【緑の革命】緑の革命を導入した各国の事例、成果と課題【IR8】

【緑の革命】緑の革命を導入した各国の事例、成果と課題【IR8】

 発展途上地域の食糧問題を解決するために、農作物の品種改良や栽培技術の改善を図った結果、一定の成果が得られました。これを緑の革命と呼んでいます。英語ではGreen Revolutionとなります。とくに小麦・稲・トウモロコシといった穀物栽培で進められた開発ですが、高校地理ではアジアにおける稲作に関する話が中心となっています。本記事では、各国の導入事例と成果・課題を紹介します。

緑の革命における品種改良

 地理の教科書や資料集には、ただ単に「高収量品種に改良した」としか書かれていません。実際はどのようにして高収量を実現したのでしょうか。これは小麦や稲の矮小化によるものです。英語ではdwarf wheatとかdwarf riceと呼びます。茎だけが短く穂が長い品種に改良することで、穂の重さに耐えられるようにしました。これにより、肥料を投入して多くの穂が実っても作物が倒れないため、最終的な収穫量が増加したのです。

 

緑の革命における栽培技術の改善

 収量が増えても作物が倒れなくなったので、より効率のよい肥料を使用すれば、その分だけ収穫量が増えることになりました。そのために化学肥料の開発も進みました。
 他には、殺虫剤の開発、灌漑施設の整備といった点で改善が図られました。

緑の革命の導入事例

メキシコにおける緑の革命

 メキシコでは、アメリカ政府やロックフェラー財団と手を結び、1950年代から60年代に緑の革命を導入しました。主に小麦やトウモロコシの栽培技術に関する改良が加えられました。メキシコでの緑の革命を指導したアメリカ人農業学者のノーマン・ボーローグには、ノーベル平和賞が与えられました。

フィリピンにおける緑の革命

 1960年に、フォード財団とロックフェラー財団の支援を受け、フィリピン政府は国際稲研究所(IRRI)を設立しました。この研究所で1960年代に作り出されたのが「IR8」という新品種の稲です。この稲は「ミラクルライス(奇跡の米)」と呼ばれています。IR8の栽培には肥料と農薬が必要となりますが、伝統的な稲作に比べて相当な収穫量が期待できます。フィリピンでの米の生産量は、20年間で2倍となり、2000年代には米の輸出国になりました。
  IR8:国際稲研究所で作り出された新品種。半矮小化された稲。フィリピンやインドで導入され高収量を実現した。そのため「「ミラクルライス(奇跡の米)」と呼ばれている。

インドにおける緑の革命

 1960年代、先述したノーマン・ボーローグの指導を受け、メキシコの緑の革命で改良された小麦品種を導入しました。その後、フィリピンの緑の革命で改良された稲(IR8)も導入しました。これでインドの穀物生産量は飛躍的に増加し、1970年代には自給を達成します。米の生産量は世界第2位(2012年)になりました。

アフリカにおける緑の革命

 メキシコやインドでの成功を受けて、アフリカにも同様の新品種を導入する試みは見られますが、今のところ成果が表れていません。これは基本的な設備が足りていないことや、現地政府が積極性に欠けることが理由としてあげられます。ただし、マラウイなどで農業改革が進んでいる事例も見られます。また、ネリカ米という新品種の米の普及が進められています。
  ネリカ米:アフリカの稲とアジアの稲をかけ合わせた新品種。アフリカの自然条件に対応し、かつ高収量が期待できる。日本政府の支援で進められているプロジェクトである。

緑の革命の課題

 緑の革命は、発展途上地域の食糧問題を解決し、彼らを穀物の輸出国にまで発展させました。しかし課題もあります。

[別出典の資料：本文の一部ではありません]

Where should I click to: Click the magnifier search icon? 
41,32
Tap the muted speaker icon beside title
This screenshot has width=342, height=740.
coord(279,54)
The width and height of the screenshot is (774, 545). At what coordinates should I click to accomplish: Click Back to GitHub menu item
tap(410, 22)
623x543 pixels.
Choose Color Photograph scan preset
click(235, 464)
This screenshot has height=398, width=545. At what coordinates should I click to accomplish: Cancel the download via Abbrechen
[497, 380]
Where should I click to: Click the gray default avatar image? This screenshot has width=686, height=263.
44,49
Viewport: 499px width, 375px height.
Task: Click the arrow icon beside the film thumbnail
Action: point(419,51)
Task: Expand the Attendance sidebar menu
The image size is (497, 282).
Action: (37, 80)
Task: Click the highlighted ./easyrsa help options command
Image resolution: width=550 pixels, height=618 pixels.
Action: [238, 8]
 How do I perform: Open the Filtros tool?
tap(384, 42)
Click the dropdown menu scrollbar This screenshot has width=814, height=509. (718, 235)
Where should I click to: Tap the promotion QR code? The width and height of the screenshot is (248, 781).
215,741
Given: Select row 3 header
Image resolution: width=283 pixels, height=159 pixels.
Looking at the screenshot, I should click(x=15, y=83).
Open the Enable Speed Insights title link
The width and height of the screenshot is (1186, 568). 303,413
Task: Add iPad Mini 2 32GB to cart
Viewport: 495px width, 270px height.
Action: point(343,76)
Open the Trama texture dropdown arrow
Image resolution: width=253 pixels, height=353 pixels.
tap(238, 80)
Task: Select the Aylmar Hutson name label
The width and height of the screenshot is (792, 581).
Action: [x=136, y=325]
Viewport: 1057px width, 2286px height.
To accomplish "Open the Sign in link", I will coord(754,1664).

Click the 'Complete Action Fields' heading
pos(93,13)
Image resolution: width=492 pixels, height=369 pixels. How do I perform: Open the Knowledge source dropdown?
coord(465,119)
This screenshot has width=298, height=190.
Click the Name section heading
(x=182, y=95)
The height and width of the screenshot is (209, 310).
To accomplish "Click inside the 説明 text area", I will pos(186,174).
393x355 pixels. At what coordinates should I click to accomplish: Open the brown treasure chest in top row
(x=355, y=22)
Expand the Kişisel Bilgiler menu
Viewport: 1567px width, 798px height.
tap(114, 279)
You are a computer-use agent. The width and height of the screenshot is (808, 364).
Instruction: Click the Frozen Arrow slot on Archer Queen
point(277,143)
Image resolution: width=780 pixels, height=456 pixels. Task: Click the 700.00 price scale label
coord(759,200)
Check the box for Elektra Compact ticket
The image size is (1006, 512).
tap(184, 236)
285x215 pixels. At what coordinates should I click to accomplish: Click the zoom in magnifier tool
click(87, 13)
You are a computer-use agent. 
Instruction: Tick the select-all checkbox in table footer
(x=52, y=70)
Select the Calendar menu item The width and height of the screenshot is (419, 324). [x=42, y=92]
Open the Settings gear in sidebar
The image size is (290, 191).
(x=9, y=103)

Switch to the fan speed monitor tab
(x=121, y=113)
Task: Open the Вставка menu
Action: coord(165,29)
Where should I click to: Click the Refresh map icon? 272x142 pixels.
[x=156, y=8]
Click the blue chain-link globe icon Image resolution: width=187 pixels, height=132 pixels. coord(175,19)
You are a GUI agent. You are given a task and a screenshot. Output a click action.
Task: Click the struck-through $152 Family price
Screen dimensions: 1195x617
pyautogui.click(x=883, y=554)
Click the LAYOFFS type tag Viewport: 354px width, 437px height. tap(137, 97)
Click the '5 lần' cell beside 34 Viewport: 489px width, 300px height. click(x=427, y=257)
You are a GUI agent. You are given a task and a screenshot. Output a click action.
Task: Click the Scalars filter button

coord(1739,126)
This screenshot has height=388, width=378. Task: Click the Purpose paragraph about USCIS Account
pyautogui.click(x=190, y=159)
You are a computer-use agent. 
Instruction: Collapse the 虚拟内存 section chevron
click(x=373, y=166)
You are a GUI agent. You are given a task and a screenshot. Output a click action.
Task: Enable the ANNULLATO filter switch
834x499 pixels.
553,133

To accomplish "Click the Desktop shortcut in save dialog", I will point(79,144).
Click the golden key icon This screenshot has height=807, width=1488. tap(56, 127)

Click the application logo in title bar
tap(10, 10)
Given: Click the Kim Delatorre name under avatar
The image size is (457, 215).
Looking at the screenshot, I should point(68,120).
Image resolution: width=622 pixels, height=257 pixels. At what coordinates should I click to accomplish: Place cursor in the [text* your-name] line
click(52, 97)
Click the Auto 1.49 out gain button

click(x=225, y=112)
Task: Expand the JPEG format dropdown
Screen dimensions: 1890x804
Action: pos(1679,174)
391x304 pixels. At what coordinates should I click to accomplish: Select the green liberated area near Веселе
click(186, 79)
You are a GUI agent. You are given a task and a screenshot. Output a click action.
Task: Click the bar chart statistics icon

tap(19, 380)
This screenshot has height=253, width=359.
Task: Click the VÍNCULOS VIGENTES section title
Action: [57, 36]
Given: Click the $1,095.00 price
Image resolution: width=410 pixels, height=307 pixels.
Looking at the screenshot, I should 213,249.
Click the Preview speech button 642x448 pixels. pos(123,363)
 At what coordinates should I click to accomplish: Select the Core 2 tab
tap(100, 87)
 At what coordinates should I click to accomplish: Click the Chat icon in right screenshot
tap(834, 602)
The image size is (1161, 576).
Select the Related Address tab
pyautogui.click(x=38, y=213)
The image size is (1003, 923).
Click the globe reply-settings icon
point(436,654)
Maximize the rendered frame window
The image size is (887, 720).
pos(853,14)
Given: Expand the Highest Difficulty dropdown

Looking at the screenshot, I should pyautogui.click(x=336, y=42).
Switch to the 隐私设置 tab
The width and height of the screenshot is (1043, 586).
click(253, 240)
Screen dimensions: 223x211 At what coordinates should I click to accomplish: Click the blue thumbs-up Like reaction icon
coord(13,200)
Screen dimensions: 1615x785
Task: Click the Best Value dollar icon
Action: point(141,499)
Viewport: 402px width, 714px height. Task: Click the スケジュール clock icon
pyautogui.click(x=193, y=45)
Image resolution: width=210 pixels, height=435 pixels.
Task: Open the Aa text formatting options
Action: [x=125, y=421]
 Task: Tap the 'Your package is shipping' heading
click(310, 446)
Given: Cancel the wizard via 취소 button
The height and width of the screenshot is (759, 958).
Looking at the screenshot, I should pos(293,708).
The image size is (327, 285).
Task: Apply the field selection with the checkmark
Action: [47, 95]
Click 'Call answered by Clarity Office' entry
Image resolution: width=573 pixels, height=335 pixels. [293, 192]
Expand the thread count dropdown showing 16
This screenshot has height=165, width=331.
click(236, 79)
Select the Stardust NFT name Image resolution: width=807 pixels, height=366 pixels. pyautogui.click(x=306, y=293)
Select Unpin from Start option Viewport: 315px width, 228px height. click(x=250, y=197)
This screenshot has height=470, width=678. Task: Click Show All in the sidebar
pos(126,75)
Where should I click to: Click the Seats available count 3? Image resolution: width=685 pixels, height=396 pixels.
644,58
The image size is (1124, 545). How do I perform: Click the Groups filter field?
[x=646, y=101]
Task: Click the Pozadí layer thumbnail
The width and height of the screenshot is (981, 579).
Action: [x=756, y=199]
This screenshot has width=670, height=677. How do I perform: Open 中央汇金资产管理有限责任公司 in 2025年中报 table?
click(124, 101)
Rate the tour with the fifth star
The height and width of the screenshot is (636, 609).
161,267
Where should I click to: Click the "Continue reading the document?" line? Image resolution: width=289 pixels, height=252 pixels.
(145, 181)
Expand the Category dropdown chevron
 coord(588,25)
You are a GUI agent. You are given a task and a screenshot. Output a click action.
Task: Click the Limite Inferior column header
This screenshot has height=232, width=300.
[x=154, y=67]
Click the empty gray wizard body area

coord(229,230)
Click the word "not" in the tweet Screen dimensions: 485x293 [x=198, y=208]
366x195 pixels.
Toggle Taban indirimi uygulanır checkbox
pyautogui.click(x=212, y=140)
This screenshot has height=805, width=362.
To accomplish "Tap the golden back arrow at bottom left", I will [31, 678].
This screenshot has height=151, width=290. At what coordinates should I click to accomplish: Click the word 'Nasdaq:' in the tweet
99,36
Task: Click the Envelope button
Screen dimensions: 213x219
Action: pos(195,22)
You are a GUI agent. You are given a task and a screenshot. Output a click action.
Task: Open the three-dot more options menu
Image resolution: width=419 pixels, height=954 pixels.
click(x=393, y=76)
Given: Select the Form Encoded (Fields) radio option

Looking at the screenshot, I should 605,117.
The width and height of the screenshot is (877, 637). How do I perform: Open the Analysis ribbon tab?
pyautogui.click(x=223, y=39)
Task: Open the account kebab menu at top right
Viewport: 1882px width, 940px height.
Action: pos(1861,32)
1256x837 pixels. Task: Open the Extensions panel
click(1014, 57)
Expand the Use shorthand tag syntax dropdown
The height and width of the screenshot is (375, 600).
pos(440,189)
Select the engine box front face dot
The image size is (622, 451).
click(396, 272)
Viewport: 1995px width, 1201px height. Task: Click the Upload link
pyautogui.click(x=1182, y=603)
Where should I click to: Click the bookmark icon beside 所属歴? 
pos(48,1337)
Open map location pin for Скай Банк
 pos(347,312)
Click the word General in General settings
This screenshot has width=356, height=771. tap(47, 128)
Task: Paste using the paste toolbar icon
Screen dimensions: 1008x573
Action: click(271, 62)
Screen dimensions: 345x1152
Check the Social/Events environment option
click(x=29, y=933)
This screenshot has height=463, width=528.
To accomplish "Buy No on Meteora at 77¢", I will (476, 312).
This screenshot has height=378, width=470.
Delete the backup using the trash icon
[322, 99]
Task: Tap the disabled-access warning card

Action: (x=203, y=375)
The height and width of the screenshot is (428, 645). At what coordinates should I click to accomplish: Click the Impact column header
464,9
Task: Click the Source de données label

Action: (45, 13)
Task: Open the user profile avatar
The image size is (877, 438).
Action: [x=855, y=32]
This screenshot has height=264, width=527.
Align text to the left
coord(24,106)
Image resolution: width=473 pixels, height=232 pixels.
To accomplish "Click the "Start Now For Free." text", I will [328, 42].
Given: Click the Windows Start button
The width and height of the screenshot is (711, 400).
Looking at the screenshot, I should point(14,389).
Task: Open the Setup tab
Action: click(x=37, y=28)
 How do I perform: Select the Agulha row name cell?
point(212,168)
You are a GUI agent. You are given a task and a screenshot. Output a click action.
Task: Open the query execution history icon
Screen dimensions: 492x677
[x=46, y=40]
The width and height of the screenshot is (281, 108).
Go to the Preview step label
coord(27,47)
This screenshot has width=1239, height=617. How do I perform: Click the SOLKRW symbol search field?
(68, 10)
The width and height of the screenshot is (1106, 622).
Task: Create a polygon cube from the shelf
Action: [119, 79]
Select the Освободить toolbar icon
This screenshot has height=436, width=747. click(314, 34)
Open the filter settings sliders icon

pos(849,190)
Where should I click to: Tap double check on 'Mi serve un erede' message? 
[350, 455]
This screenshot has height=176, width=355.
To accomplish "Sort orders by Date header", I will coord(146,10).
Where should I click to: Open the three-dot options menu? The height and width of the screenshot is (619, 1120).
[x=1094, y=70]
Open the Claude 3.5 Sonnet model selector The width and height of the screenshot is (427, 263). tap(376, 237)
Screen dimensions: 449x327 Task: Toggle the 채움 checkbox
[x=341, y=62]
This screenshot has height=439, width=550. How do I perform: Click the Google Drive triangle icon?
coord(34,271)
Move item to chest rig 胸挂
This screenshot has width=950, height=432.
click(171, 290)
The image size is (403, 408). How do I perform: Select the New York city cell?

 課題:食糧の増産がなされたため、穀物価格の低下を招いた。零細な農民はより貧困になってしまう。
 課題:化学肥料や農薬、新品種の種子購入にかかる初期費用が大きく、一部の富裕農民しか恩恵を受けられない。結果として貧富の差が拡大した。

 課題は有るとはいえ、貧困地域の飢餓を解消した功績はそれ以上に大きいものでしょう。